* _ENTRIES PROVIDED_:
______

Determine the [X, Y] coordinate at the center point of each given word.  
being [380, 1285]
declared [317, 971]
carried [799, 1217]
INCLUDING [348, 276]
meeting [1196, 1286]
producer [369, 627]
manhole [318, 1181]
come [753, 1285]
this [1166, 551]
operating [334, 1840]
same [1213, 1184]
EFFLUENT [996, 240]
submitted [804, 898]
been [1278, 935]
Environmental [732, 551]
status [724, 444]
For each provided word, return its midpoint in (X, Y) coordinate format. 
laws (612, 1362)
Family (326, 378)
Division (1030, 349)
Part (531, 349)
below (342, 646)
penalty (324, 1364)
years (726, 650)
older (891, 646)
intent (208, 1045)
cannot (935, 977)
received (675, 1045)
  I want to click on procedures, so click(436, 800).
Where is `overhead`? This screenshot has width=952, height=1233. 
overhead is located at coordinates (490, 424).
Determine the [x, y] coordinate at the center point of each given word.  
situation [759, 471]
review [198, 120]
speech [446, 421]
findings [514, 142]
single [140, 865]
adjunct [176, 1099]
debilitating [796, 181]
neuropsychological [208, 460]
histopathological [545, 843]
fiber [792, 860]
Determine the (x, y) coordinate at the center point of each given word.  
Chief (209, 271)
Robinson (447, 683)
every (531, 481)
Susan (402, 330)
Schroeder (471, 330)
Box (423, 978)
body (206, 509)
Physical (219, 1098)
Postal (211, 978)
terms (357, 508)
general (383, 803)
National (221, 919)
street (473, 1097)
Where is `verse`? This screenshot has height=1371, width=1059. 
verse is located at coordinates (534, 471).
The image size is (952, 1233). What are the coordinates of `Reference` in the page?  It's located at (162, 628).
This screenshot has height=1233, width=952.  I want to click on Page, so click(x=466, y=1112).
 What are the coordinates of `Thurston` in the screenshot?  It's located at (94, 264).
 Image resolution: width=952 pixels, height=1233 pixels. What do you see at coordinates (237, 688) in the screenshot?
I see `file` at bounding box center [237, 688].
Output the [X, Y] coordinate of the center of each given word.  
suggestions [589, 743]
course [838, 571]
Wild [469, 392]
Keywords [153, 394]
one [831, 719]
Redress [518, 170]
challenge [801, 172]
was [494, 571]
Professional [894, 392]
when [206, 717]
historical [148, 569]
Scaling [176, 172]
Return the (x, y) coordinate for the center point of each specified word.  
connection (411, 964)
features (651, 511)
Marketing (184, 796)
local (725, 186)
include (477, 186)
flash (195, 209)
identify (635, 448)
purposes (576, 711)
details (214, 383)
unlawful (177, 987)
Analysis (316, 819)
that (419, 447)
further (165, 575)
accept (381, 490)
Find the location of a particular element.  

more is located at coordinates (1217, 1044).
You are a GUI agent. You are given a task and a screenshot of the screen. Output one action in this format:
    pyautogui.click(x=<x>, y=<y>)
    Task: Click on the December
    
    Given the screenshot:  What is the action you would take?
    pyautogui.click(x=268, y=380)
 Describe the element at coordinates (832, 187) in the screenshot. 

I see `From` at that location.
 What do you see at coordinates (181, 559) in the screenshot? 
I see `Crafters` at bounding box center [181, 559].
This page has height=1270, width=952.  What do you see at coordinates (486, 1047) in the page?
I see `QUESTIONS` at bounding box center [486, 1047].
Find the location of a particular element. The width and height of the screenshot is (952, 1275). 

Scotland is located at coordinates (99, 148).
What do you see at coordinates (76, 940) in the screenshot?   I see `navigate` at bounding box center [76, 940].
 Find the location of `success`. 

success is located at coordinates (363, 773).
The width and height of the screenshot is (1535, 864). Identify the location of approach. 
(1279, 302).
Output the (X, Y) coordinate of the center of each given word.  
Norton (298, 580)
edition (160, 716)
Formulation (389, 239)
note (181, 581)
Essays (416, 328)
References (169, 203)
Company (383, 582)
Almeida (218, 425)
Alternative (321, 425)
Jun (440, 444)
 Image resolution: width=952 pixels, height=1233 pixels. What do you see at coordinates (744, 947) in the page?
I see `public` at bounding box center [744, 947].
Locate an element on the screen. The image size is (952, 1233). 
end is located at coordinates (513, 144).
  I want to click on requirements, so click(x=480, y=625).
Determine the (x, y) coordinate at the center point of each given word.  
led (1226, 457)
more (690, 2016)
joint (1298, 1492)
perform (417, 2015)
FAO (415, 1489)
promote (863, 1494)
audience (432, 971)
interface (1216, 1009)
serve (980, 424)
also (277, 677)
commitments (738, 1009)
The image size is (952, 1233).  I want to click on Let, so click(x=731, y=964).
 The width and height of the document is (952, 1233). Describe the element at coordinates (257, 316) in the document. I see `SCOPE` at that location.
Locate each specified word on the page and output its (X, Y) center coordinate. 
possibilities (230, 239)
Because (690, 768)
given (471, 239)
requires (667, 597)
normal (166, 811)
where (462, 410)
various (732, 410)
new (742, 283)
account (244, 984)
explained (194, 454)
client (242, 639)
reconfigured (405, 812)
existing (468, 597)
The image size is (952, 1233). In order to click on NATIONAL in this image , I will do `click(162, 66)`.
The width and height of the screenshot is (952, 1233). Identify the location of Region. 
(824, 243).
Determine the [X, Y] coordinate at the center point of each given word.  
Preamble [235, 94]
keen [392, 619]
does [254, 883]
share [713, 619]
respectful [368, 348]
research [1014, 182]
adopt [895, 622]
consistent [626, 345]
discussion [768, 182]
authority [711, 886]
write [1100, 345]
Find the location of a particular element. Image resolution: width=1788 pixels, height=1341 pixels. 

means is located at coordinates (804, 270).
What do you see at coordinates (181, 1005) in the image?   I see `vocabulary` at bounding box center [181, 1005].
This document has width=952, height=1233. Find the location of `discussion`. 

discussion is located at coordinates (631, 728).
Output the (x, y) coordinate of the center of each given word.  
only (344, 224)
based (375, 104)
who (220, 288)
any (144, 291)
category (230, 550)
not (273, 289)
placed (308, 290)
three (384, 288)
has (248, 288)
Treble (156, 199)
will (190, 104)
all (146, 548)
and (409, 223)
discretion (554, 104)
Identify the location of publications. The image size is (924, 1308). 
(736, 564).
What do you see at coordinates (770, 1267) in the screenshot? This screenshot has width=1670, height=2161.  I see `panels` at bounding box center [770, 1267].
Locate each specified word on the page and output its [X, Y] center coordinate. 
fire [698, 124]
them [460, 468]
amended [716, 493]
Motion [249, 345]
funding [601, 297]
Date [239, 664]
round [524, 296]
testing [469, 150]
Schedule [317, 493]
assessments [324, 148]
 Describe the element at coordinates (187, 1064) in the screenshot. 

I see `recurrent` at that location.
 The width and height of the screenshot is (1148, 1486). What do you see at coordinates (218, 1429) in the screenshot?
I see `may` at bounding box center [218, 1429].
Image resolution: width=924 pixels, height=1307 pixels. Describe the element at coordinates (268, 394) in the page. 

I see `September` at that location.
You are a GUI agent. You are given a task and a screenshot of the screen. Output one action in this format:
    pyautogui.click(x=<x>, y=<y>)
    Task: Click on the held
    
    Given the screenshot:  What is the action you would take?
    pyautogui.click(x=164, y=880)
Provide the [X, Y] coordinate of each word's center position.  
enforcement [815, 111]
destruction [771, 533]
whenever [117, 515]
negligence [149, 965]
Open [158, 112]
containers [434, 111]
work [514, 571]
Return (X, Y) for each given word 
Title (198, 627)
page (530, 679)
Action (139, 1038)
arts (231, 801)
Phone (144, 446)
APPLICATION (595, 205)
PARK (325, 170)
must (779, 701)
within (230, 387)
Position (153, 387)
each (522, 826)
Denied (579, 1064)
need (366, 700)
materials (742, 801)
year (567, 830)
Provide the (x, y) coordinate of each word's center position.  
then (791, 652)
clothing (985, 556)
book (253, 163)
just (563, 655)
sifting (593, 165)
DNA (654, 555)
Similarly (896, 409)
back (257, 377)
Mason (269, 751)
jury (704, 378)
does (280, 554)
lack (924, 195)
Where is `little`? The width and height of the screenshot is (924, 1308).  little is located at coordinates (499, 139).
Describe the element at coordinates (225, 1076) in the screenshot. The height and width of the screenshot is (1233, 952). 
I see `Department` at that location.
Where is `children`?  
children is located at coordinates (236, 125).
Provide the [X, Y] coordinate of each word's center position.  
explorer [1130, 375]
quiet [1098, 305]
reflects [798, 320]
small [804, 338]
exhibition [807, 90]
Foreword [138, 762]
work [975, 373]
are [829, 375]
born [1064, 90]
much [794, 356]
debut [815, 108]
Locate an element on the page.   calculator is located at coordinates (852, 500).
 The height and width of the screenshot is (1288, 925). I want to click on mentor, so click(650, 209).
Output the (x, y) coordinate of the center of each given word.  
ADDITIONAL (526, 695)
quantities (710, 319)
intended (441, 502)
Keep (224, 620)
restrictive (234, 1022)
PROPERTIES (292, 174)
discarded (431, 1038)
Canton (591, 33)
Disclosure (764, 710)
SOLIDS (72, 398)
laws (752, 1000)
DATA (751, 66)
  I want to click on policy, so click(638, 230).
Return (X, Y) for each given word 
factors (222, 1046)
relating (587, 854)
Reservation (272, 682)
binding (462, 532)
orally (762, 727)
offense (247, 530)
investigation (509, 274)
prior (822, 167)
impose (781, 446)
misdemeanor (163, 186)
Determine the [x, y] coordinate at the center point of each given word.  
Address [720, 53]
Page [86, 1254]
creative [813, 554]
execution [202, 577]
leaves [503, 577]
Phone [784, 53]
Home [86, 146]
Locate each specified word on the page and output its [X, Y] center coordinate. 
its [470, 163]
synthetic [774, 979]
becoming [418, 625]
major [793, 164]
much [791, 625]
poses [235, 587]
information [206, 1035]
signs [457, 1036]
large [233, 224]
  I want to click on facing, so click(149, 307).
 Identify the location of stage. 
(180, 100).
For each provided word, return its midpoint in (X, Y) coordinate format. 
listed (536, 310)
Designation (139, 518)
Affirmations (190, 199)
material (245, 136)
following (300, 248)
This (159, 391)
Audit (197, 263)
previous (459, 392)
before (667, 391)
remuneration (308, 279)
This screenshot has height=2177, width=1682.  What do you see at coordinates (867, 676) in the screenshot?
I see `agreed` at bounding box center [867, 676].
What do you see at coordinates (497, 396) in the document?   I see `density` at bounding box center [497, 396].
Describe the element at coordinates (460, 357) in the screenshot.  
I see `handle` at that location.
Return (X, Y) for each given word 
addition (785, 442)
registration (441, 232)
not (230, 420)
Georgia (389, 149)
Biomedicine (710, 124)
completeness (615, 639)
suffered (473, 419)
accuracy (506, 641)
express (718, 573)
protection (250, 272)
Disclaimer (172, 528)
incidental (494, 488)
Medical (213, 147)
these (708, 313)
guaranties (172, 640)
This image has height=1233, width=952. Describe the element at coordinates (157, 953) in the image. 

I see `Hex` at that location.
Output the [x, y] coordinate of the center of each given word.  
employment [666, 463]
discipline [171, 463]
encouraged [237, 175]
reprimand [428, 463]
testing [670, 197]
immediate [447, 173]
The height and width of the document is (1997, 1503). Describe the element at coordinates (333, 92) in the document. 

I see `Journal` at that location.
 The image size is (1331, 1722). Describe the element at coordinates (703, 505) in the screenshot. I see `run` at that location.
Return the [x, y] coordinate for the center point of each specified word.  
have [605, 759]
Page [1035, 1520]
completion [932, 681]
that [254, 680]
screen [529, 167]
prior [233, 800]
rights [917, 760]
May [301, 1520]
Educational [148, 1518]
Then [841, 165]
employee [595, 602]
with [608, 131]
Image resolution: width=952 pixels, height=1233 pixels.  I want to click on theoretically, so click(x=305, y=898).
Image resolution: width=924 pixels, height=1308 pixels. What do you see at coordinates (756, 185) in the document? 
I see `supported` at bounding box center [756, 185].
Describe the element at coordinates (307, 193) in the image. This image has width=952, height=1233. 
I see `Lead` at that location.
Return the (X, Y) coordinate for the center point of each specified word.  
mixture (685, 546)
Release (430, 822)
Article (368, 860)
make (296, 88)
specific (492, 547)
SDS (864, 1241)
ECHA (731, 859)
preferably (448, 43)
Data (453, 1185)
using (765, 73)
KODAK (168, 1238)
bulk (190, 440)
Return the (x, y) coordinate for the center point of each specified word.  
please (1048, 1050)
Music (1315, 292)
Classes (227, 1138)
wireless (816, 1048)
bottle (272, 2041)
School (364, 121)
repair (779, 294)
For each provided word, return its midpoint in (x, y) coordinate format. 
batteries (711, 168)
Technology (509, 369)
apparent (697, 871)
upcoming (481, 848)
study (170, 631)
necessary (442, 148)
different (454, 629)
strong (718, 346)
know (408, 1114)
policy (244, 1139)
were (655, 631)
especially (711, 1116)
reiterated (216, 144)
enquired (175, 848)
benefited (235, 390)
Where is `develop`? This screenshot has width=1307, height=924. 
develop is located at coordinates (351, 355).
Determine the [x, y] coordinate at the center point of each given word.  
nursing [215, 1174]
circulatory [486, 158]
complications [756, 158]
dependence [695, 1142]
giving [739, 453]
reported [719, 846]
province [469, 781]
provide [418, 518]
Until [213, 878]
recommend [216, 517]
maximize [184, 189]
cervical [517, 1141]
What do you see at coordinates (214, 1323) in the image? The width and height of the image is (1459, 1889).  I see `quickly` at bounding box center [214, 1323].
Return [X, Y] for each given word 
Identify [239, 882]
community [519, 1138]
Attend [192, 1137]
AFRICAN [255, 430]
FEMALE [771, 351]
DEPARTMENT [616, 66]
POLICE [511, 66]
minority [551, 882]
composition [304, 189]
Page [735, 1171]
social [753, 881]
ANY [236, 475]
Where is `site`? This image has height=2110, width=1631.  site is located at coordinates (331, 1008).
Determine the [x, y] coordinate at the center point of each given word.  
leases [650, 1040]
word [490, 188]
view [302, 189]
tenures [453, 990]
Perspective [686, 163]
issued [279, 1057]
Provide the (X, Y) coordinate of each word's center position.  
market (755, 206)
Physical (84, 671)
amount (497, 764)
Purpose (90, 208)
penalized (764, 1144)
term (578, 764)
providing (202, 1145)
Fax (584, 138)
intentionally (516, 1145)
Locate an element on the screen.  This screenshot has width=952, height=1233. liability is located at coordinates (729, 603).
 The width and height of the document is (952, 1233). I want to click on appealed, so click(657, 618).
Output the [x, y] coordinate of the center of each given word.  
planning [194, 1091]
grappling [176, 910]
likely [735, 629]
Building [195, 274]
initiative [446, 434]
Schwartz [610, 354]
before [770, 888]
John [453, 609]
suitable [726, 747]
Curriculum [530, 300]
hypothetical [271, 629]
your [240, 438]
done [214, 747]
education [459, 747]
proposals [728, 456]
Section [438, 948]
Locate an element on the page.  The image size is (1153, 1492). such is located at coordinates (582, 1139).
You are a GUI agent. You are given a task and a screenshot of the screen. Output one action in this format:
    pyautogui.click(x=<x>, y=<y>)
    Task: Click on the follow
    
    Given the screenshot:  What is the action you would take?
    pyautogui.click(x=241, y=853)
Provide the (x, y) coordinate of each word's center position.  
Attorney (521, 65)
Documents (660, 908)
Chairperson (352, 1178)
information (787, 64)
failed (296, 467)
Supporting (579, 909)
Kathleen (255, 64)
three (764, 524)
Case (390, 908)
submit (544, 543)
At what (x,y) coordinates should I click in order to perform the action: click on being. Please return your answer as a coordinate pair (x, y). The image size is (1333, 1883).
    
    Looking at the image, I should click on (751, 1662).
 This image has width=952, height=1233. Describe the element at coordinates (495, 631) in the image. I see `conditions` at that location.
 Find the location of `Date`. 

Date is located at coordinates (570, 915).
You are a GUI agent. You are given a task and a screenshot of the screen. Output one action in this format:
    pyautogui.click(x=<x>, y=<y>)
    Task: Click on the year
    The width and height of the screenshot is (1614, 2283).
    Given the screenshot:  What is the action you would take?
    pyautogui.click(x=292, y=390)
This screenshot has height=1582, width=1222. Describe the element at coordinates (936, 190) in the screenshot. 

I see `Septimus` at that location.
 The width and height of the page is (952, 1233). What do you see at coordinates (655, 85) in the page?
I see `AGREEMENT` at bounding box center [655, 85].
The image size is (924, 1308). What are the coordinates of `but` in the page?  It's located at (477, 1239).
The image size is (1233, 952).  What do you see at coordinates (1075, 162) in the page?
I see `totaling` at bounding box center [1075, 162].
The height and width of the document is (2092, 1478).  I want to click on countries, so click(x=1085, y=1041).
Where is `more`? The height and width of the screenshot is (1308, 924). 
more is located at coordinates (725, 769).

______

* _EXERCISE REQUIREMENTS_: Copy every line of the entries above that contains the string "want". Case counts.

* _RESULT_:
  I want to click on procedures, so click(436, 800).
This screenshot has height=1233, width=952.  I want to click on Page, so click(x=466, y=1112).
  I want to click on requirements, so click(x=480, y=625).
The image size is (952, 1233).  I want to click on Let, so click(x=731, y=964).
 The height and width of the screenshot is (1288, 925). I want to click on mentor, so click(650, 209).
  I want to click on policy, so click(638, 230).
  I want to click on facing, so click(149, 307).
Image resolution: width=952 pixels, height=1233 pixels.  I want to click on theoretically, so click(x=305, y=898).
 The width and height of the document is (952, 1233). I want to click on appealed, so click(657, 618).
The height and width of the document is (2092, 1478).  I want to click on countries, so click(x=1085, y=1041).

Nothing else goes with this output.